§ **WHAT YOU NEED TO DO**
Can you substitute "Tap" for "Click" wherever it appears in the records below and reproduce them otherwise unchanged, without the pictures?

Lines of data

....

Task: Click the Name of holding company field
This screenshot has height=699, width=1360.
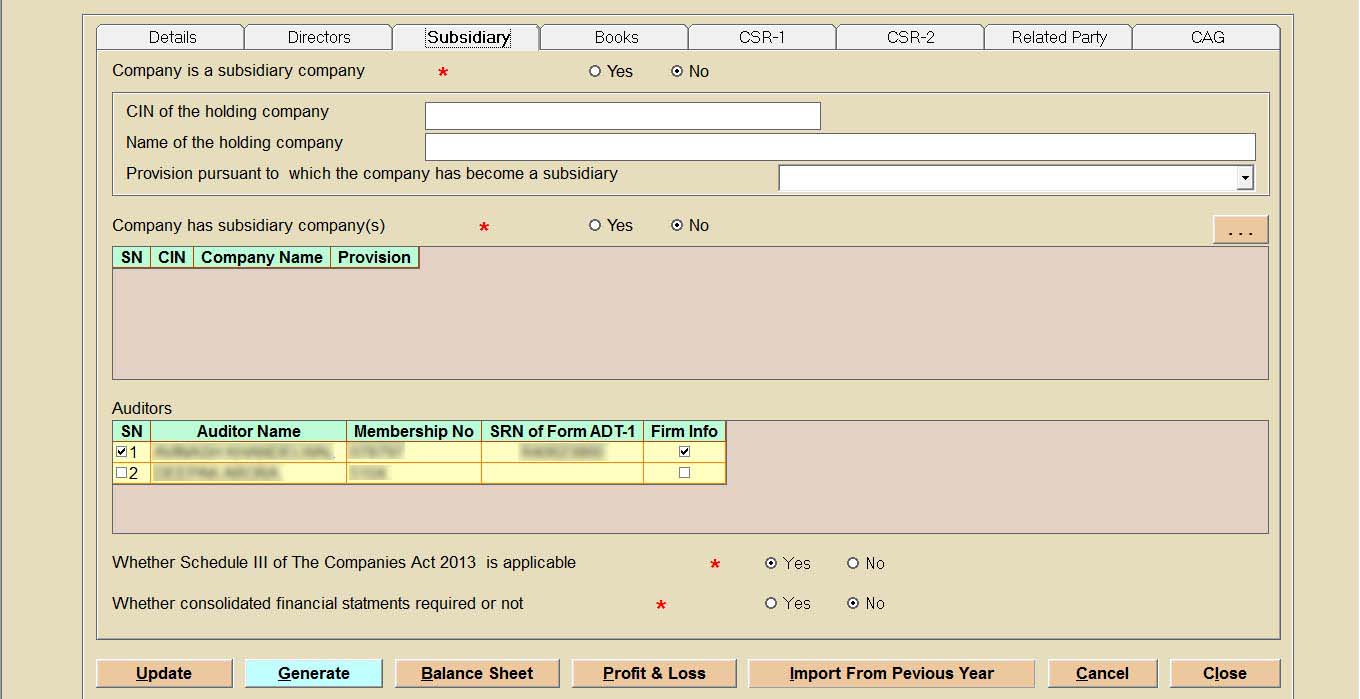Action: [x=839, y=147]
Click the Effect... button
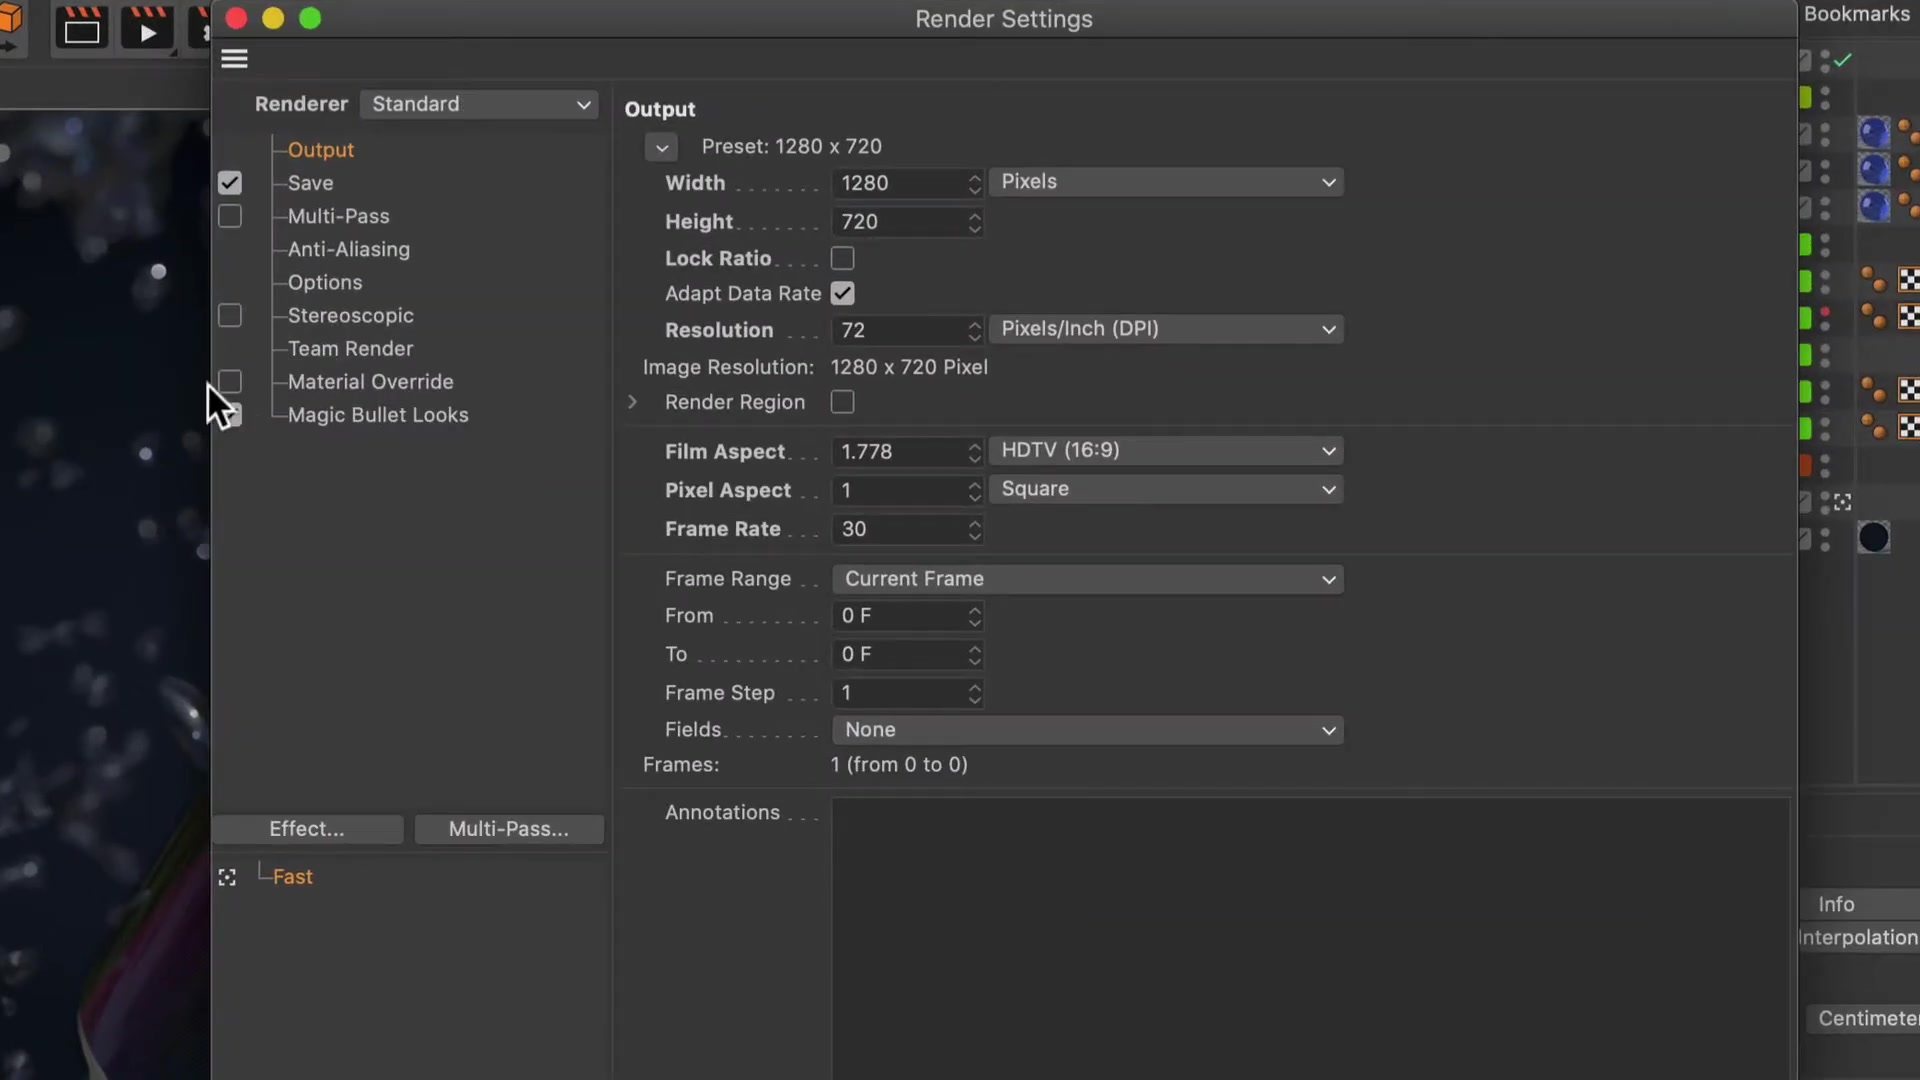Image resolution: width=1920 pixels, height=1080 pixels. [x=306, y=829]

....

§ **FINISHED TASK**
Task: Tap the Name of holding company field
This screenshot has height=699, width=1360.
Action: [x=839, y=147]
Tap the Effect... button
Image resolution: width=1920 pixels, height=1080 pixels. [x=306, y=829]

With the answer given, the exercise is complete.